→ What needs to be done:
In the listing below, count every line that contains "computer". Give nothing but the number.
==== Excerpted records ====
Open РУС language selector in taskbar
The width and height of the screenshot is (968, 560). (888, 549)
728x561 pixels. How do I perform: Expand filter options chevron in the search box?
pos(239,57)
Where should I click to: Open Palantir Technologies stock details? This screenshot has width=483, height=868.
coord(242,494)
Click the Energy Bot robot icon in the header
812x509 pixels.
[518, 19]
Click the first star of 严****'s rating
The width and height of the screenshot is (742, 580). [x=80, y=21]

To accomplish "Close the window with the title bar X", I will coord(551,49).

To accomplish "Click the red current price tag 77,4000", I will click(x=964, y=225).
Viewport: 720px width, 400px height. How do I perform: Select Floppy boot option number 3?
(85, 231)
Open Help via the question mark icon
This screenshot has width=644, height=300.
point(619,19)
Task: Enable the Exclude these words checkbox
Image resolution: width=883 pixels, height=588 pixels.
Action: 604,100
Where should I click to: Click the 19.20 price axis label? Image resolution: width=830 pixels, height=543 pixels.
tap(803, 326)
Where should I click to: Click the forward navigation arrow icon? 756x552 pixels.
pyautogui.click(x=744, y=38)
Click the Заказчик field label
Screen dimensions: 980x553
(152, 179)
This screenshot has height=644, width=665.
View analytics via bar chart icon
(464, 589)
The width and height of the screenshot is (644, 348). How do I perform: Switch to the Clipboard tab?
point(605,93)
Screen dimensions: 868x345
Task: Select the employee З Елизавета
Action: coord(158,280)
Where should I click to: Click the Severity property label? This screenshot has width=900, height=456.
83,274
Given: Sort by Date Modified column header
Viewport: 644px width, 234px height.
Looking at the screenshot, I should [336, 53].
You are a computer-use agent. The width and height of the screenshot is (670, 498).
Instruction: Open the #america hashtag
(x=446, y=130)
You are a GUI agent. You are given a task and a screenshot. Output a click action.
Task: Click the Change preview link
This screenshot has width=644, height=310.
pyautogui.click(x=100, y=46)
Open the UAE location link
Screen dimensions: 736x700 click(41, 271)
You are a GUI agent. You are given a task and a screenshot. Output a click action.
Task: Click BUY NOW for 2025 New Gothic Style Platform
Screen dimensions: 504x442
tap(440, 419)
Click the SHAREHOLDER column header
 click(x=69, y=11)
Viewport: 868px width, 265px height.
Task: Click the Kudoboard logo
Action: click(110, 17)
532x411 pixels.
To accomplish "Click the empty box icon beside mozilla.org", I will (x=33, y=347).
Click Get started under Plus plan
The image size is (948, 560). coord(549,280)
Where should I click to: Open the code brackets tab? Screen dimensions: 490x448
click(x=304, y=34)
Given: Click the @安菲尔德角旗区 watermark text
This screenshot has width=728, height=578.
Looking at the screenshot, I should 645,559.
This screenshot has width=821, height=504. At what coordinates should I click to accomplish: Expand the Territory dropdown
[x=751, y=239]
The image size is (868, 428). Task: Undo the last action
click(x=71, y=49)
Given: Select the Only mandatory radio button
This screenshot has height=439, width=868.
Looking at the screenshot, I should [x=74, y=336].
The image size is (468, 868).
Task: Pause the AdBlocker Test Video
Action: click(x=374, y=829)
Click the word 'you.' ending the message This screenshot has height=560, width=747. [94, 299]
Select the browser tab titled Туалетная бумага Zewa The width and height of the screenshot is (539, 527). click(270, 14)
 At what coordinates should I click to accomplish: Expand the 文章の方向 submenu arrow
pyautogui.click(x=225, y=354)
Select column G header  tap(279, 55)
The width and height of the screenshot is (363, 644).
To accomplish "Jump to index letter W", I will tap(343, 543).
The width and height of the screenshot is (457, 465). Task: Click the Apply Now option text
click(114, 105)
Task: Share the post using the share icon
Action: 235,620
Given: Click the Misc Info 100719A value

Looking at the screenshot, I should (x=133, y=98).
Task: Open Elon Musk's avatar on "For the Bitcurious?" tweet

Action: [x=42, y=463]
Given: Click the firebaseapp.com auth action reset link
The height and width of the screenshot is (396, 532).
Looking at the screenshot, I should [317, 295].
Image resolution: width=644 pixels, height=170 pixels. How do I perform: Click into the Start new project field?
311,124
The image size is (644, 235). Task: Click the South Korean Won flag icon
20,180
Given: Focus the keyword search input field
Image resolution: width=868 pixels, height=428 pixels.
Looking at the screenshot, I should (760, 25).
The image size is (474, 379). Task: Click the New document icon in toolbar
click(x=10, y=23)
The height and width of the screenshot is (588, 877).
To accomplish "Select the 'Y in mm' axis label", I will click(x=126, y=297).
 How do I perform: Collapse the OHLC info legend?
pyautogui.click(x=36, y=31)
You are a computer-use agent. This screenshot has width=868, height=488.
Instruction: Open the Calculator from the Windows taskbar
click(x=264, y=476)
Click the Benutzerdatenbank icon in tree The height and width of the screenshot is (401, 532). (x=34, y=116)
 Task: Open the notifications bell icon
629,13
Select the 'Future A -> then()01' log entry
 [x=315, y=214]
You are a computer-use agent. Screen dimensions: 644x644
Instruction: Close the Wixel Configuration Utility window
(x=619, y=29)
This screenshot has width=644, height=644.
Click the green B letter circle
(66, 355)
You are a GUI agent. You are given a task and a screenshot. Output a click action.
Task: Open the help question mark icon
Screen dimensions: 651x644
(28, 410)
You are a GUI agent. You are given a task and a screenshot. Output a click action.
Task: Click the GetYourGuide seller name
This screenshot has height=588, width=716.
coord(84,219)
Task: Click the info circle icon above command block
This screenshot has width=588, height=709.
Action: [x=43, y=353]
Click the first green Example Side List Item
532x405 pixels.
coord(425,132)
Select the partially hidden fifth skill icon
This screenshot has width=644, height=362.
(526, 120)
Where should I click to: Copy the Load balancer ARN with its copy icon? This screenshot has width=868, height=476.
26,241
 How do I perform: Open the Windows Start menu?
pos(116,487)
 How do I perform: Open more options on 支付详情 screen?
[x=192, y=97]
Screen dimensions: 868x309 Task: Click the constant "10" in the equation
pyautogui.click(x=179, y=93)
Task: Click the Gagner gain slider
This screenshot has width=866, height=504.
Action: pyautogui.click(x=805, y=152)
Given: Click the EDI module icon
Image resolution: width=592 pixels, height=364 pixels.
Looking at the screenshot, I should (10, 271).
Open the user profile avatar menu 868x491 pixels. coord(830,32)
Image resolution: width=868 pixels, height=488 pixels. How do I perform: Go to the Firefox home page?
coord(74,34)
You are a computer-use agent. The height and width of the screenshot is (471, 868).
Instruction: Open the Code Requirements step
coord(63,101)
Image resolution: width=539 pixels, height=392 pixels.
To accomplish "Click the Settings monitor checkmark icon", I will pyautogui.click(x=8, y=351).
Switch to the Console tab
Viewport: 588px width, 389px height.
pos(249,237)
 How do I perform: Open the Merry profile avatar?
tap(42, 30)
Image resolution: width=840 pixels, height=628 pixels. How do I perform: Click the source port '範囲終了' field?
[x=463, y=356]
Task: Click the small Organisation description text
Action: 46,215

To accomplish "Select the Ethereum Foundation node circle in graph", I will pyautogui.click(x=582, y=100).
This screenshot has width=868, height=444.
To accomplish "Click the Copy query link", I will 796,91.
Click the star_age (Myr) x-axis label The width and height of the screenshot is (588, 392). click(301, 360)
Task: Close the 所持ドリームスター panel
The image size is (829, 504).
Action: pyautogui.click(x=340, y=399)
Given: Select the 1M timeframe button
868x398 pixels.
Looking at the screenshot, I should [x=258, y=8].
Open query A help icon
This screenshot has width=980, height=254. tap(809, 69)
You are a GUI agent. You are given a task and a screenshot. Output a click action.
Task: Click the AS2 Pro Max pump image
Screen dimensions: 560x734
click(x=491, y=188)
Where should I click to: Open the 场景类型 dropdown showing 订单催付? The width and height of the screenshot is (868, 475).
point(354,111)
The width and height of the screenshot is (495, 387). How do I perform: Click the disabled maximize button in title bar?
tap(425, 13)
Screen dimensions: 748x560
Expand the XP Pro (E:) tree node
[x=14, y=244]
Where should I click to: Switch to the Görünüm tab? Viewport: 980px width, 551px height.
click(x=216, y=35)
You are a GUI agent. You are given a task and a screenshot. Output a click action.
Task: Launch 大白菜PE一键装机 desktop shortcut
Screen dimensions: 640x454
====
→ Written answer:
4